PRESENTED ON: Tuesday, October 23, 2012 at 01:30 PM - 02:30 PM

INTRODUCTION: Interstitial lung disease (ILD) includes a large, heterogeneous group of mostly rare pulmonary conditions that cause derangements of the alveolar walls and loss of functional alveolar capillary units, consisting of both known and unknown causes that share common histological features. It is influenced by several factors such as host susceptibility, genetics and environmental aspects. Familial ILD is identified by verifying in two or more members of the same family. In 1907, Sandoz described the first case of familial ILD in an 18 year old twin sister. Familial cases account for 0.5-2% that occurs as an autosomal dominant disorder with variable penetrance. Juvenile idiopathic arthritis (JIA) is the most well known condition with arthritis in children. Lung involvement is rare. Only 2 cases of familial JIA causing fibrosing alveolitis were described: a case of an identical twin sister and Hilton in 1974, presented a family which involves the father and six of his children. In view of the rarity of this familial association, searching for the known etiology is a must, to prevent underreported and misdiagnosed cases.

CASE PRESENTATION: This is a case of an 8 years old girl manifested with polyarthritis and respiratory distress at 2 years and 2 months old. Initially diagnosed as miliary tuberculosis, workups done such as chest CT scan showed interstitial lung disease and open lung biopsy revealed fibrosing alveolitis. RF factor was increased, and antidsDNA was equivocal. Patient had family history of death of unknown cause on the maternal side. Her eldest sister presented with difficulty of breathing and died at 1 year and 3 months old of unknown diagnosis. Her younger sibling was diagnosed with SLE with overlapping JIA at 3 years old and a year after noted with difficulty of breathing, chest CT scan done revealed ILD. Presently, patient is maintained on oxygen support at 6lpm, her medications are prednisone and sildenafil due to pulmonary artery hypertension and recently diagnosed with cor pulmonale and started on lanoxin.

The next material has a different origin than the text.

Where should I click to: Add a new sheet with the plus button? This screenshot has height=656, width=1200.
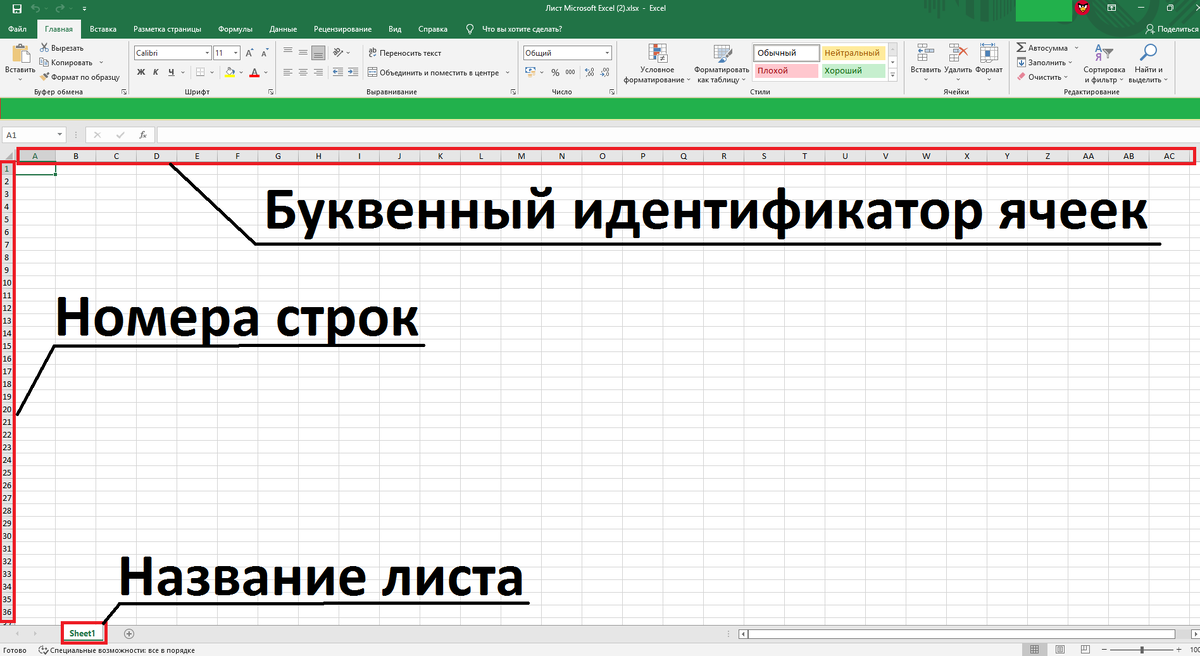click(x=128, y=632)
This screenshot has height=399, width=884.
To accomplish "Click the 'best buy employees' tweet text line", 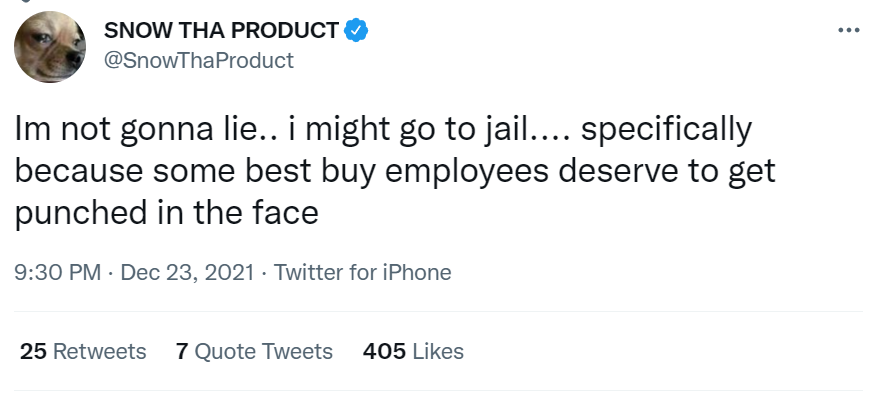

DISCUSSION: Kindred of children with systemic disorders causing familial type of ILD has been identified. Connective tissue disease causing ILD is common in adult populations, but rarely in children. Etiology of JIA remains indefinable. JIA-affected sibling pairs also had a higher prevalence of acquiring other autoimmune disorders. JIA is more common in females than males. Study of Saurenmann et al. states that the European descent and native of North American were associated with a significantly increased risk of developing JIA. Prahalad et al,emphasized that the risk was increased among first and third degree relatives of children with JIA and recurrence risk was highest among first degree relatives and suggesting that there might be maternal parent of origin effect in JIA. In some patients, ILD may be the presenting feature that predates the rheumatic disease. Lung fibrosis in RA is caused by an initial cellular inflammatory process and initiates a secondary fibroproliferative process, and that the fibroproliferative process may become progressive and independent of its initiating cause producing the prototypical fibrosing lung disease. Children with ILD present with dyspnea, tachypnea, cough, exercise limitation, and frequent respiratory infections, cyanosis is a feature of advanced disease. Joint disease or rash may indicate a systemic process such as a connective tissue disease. Takastuki et al, states that severe PAH may be the initial symptoms of autoimmunre process. Diagnostic evaluation for ILD includes: chest xray, chest CT scan, BAL evaluation. PFT will reveal a restrictive lung disease but the gold standard is transbronchial biopsy. Treatment depends on the cause of ILD. Systemic corticosteroids, immunosuppressive agents, including may be given. Autologous stem cell transplant has been used in patients with JIA who have been resistant to treatment.

CONCLUSIONS: Familial ILD is an explicitly rare hereditary disease and becomes multifaceted when the main cause is another familial type of disease, familial JIA. A thorough history and a complete physical examination is needed to decrease morbidity and mortality among children.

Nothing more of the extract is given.